Prompt tuning is presented as a simplification of the recently proposed “prefix tuning.” While prefix tuning involves freezing the model parameters and backpropagating the error to prefix activations, prompt tuning only allows for the tuning of prompt parameters. The authors compare prompt tuning to other similar approaches, such as manual prompt design and non-differentiable search methods, and show that prompt tuning is more effective.

The authors also investigate the benefits of conditioning a frozen model with soft prompts, including improved robustness to domain transfer and efficient prompt ensembling. They demonstrate that prompt tuning outperforms model tuning on zero-shot domain transfer tasks, where the distribution of inputs differs between training and evaluation. They also show that ensembling multiple prompt adaptations of a pre-trained language model is more efficient than ensembling multiple tuned models.

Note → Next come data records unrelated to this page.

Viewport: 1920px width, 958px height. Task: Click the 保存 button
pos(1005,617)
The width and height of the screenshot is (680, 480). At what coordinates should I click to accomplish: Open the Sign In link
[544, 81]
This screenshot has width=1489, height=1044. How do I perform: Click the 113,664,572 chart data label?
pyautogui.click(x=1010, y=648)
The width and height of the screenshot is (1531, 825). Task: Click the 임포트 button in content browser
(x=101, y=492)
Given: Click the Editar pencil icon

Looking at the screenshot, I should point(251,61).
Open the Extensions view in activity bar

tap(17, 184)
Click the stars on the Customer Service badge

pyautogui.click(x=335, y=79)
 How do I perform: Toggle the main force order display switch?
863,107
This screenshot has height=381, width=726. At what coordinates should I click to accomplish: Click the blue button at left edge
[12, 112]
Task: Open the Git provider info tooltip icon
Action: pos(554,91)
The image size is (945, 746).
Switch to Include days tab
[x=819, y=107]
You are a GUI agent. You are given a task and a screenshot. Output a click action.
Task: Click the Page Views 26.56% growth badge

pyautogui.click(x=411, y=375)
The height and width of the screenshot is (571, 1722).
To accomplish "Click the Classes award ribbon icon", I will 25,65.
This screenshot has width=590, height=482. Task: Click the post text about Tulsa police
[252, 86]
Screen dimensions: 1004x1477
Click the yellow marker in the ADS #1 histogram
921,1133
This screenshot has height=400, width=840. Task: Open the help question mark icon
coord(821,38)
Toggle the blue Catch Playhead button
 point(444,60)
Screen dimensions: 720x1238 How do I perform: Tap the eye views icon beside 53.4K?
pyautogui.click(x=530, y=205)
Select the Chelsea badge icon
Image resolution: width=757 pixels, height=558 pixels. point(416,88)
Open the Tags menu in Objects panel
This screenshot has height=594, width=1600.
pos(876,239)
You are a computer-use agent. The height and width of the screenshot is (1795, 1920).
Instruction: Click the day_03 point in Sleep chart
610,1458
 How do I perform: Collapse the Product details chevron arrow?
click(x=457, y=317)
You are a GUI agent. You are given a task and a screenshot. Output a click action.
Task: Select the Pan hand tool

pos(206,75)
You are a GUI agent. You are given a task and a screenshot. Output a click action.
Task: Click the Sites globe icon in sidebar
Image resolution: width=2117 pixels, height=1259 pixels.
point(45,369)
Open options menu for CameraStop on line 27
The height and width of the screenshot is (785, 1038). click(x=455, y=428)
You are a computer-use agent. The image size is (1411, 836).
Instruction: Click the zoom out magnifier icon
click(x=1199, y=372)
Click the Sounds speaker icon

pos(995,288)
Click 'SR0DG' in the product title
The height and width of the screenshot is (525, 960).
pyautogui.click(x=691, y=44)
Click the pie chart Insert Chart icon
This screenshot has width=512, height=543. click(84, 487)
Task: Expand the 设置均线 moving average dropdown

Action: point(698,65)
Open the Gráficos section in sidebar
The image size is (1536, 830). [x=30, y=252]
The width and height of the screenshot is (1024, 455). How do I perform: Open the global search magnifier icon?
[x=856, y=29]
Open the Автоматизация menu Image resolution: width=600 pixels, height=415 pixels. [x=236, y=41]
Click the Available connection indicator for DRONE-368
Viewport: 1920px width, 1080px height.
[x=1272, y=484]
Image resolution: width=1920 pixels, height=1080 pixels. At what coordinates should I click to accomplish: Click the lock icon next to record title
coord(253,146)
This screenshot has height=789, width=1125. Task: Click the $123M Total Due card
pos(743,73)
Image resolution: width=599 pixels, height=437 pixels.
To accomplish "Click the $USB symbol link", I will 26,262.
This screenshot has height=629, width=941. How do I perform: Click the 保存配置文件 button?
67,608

In terms of interpretability, the authors examine the learned soft prompts and find that the nearest neighbors to the prompt tokens form semantic clusters. They also observe that when initializing the prompts with class labels, the labels often persist through training, suggesting that the model learns to store the expected output classes in the prompts. However, when examining longer prompts, the authors find that there may be excess capacity or difficulty in localizing information to specific positions.

In conclusion, prompt tuning is presented as a competitive technique for adapting frozen pre-trained language models to downstream tasks. It offers the benefits of reduced storage and serving costs, efficient multi-task serving, and improved generalization to new domains. The authors believe that separating task-defining parameters from general language-modeling parameters opens up new research opportunities in the field.